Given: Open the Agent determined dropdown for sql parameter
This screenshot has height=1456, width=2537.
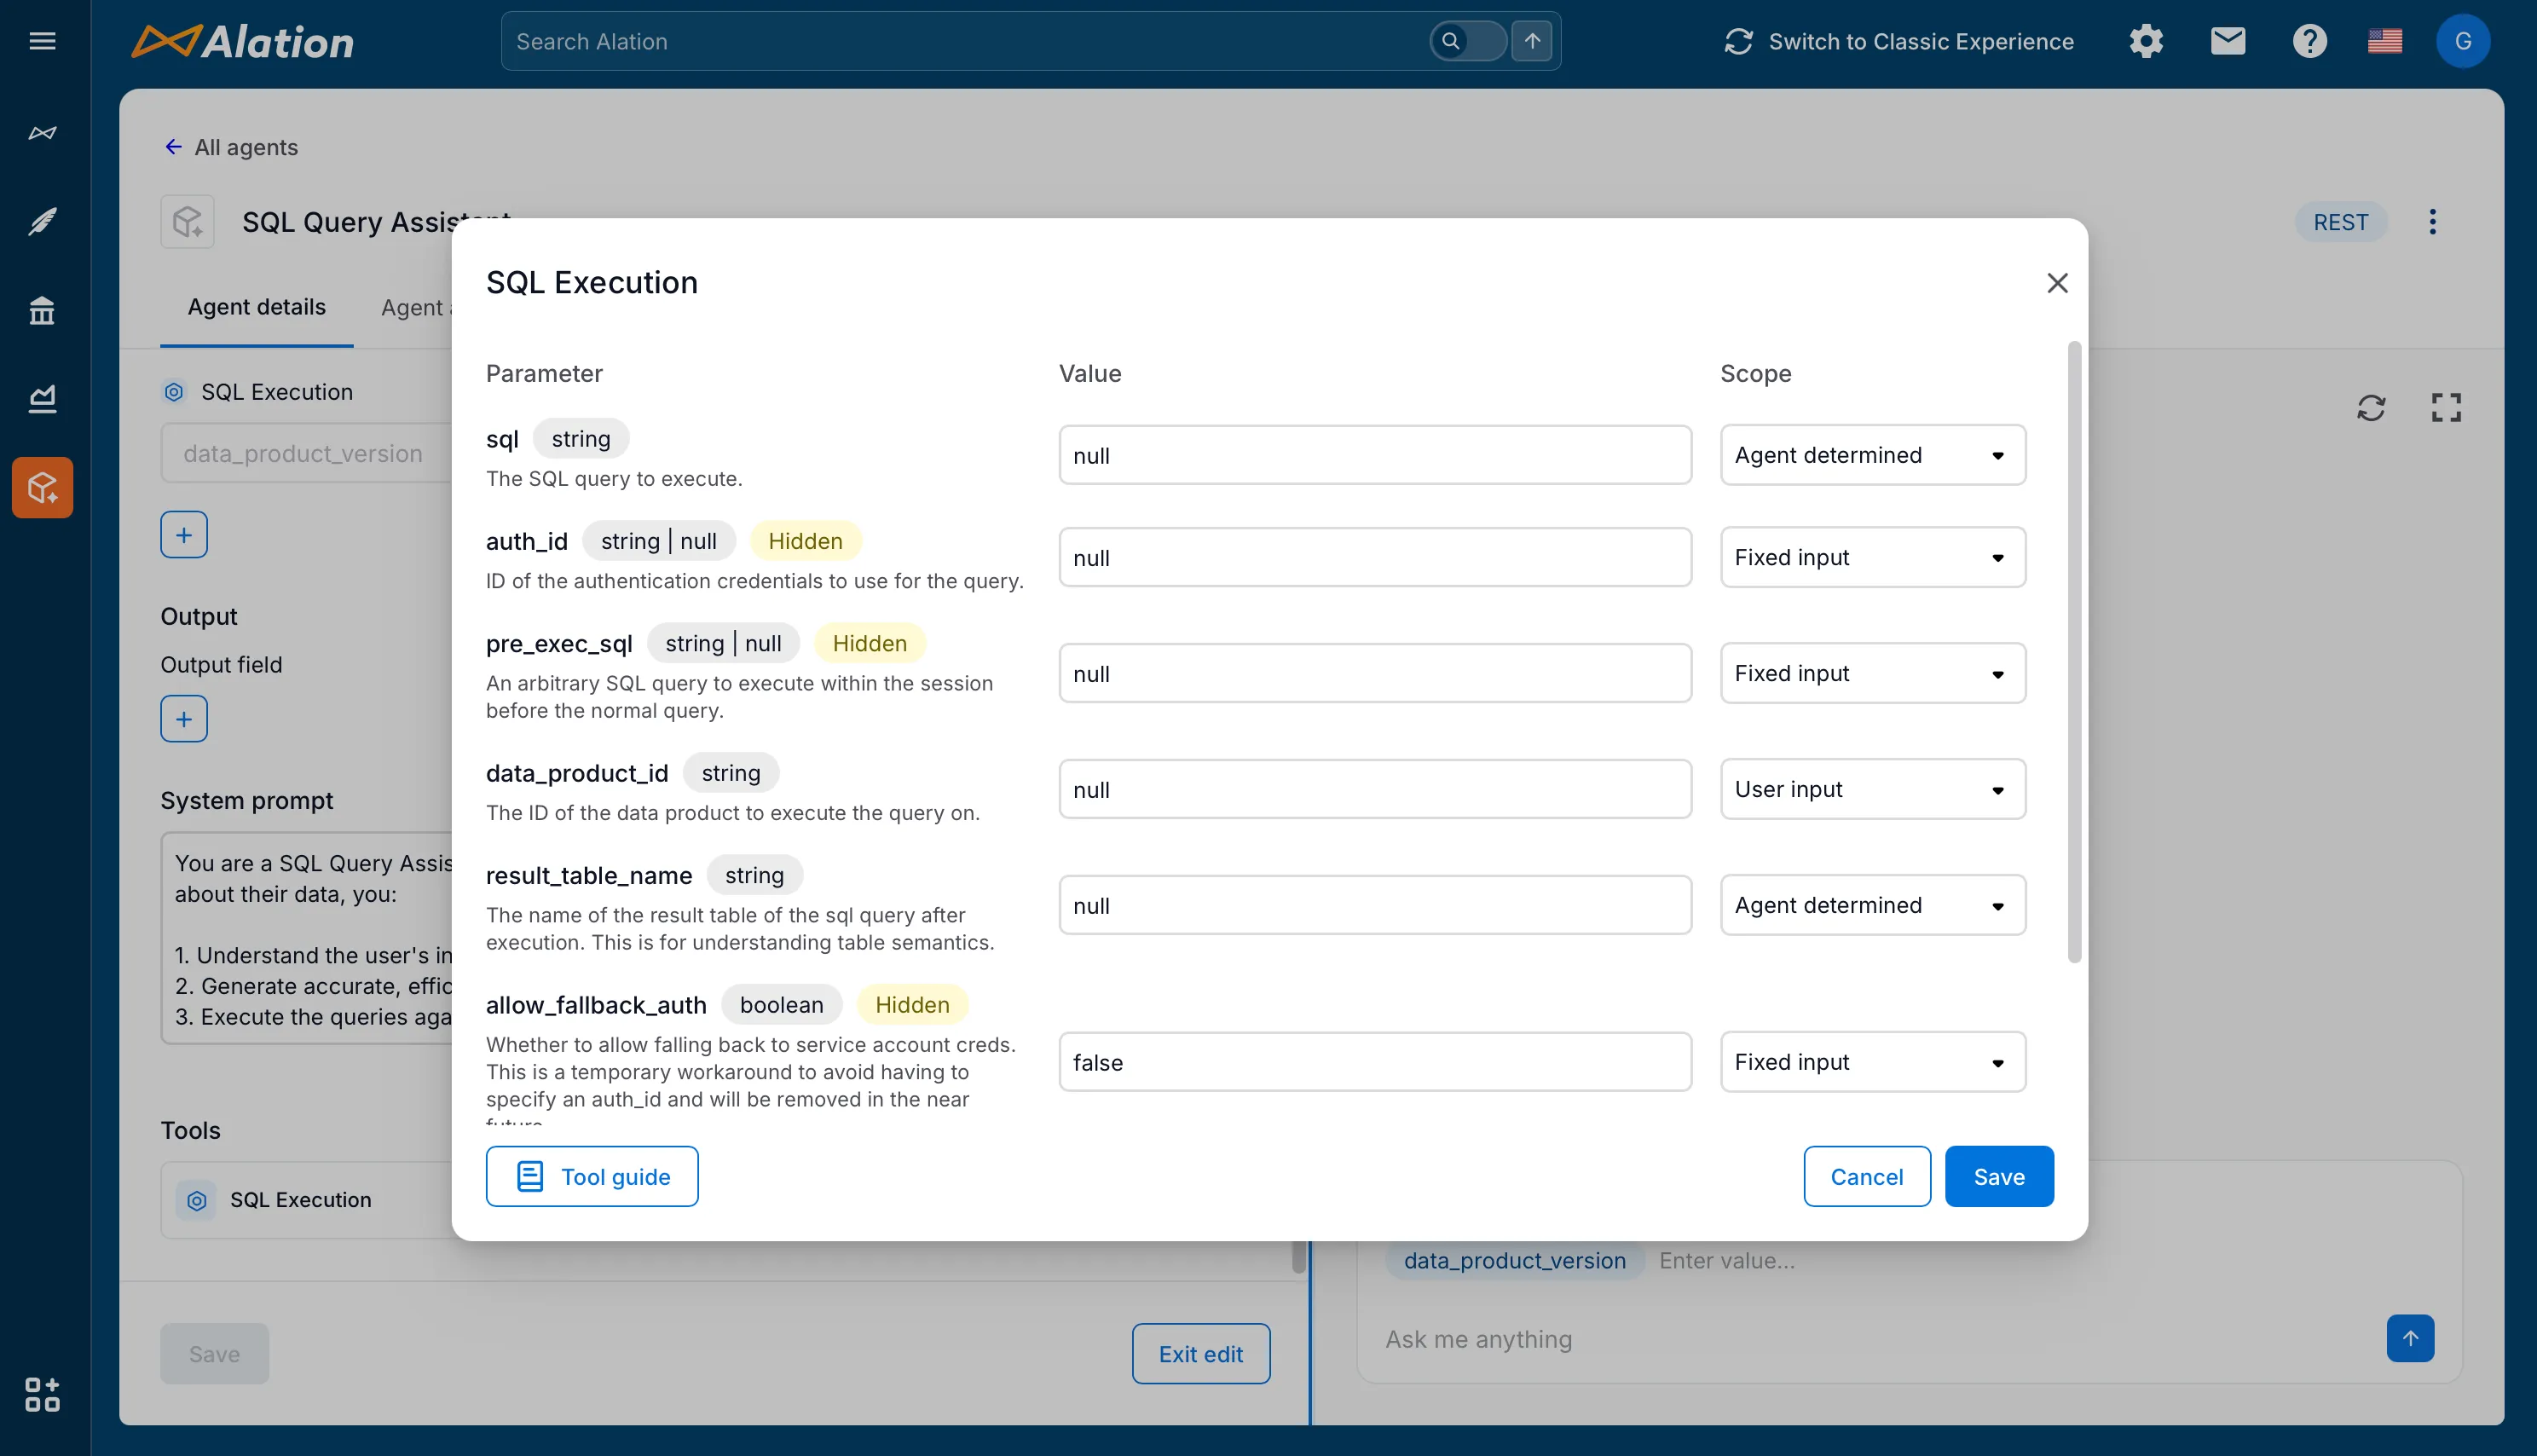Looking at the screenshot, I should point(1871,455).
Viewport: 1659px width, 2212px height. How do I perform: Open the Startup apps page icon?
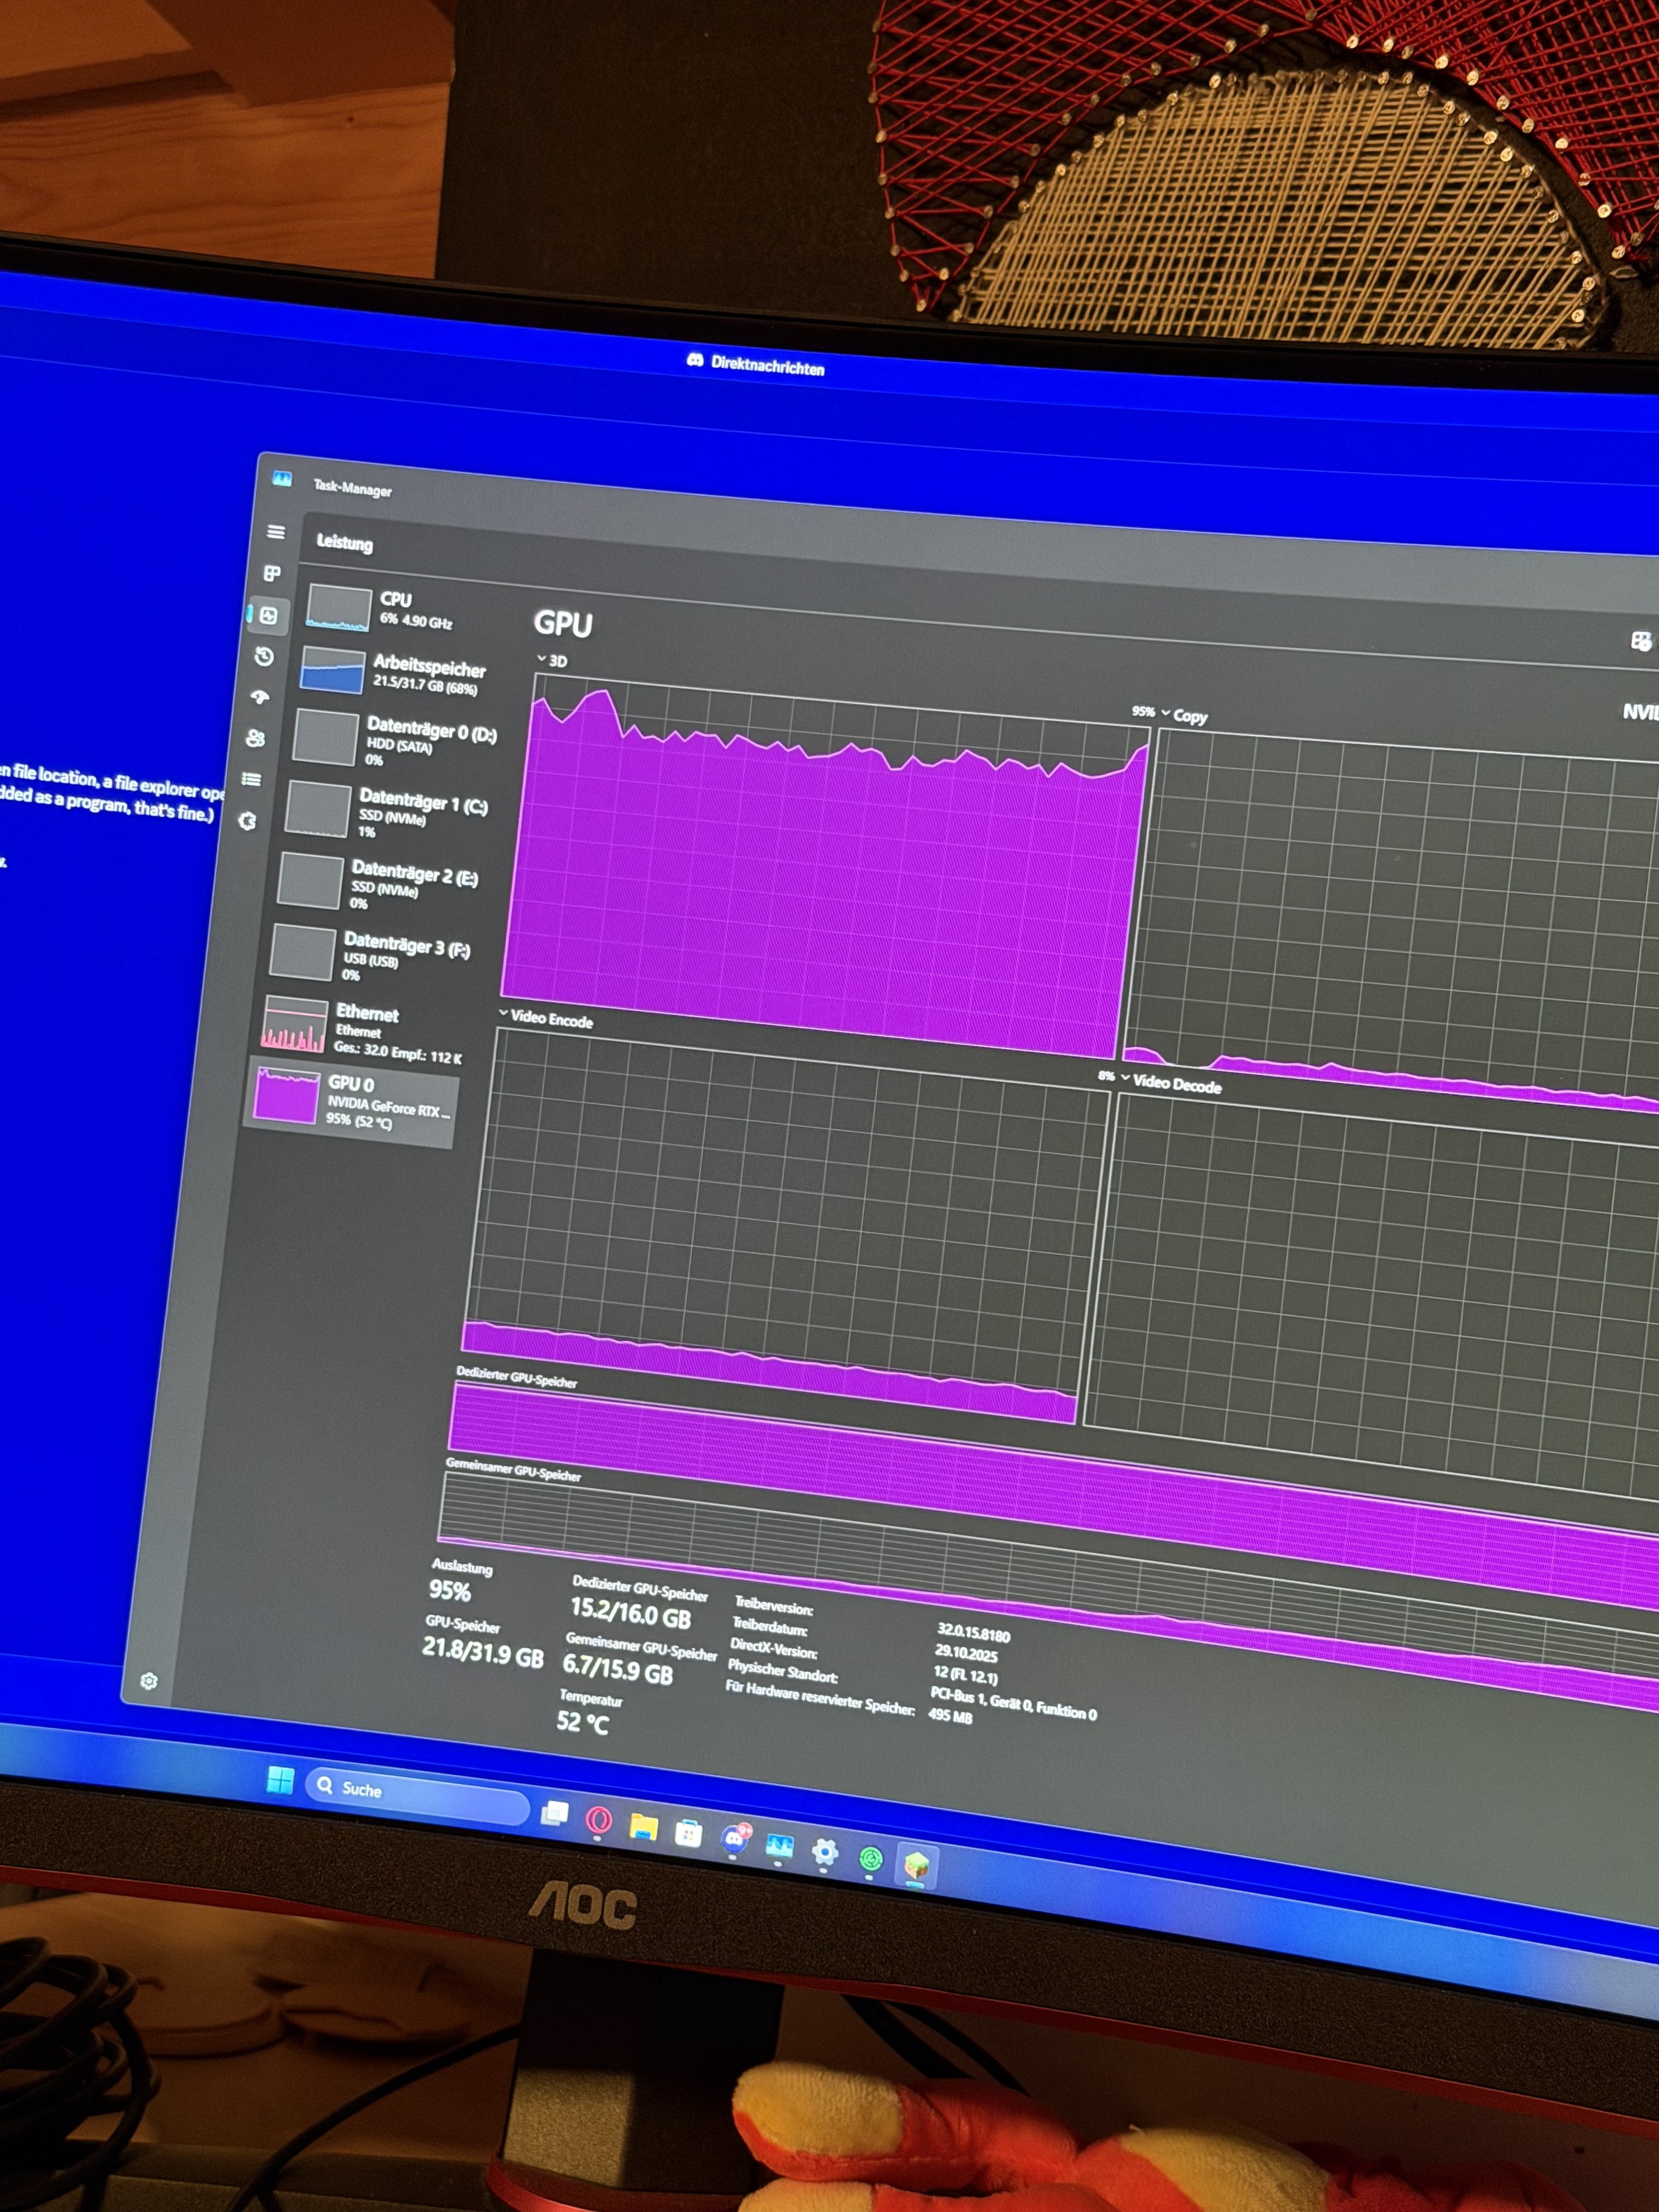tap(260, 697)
——
- What to produce
Output every entry above verbatim, but leave out the pictures.

- Reply
Given: Open the Agent determined dropdown for sql parameter
This screenshot has height=1456, width=2537.
Looking at the screenshot, I should point(1871,455).
Viewport: 1659px width, 2212px height. How do I perform: Open the Startup apps page icon?
tap(260, 697)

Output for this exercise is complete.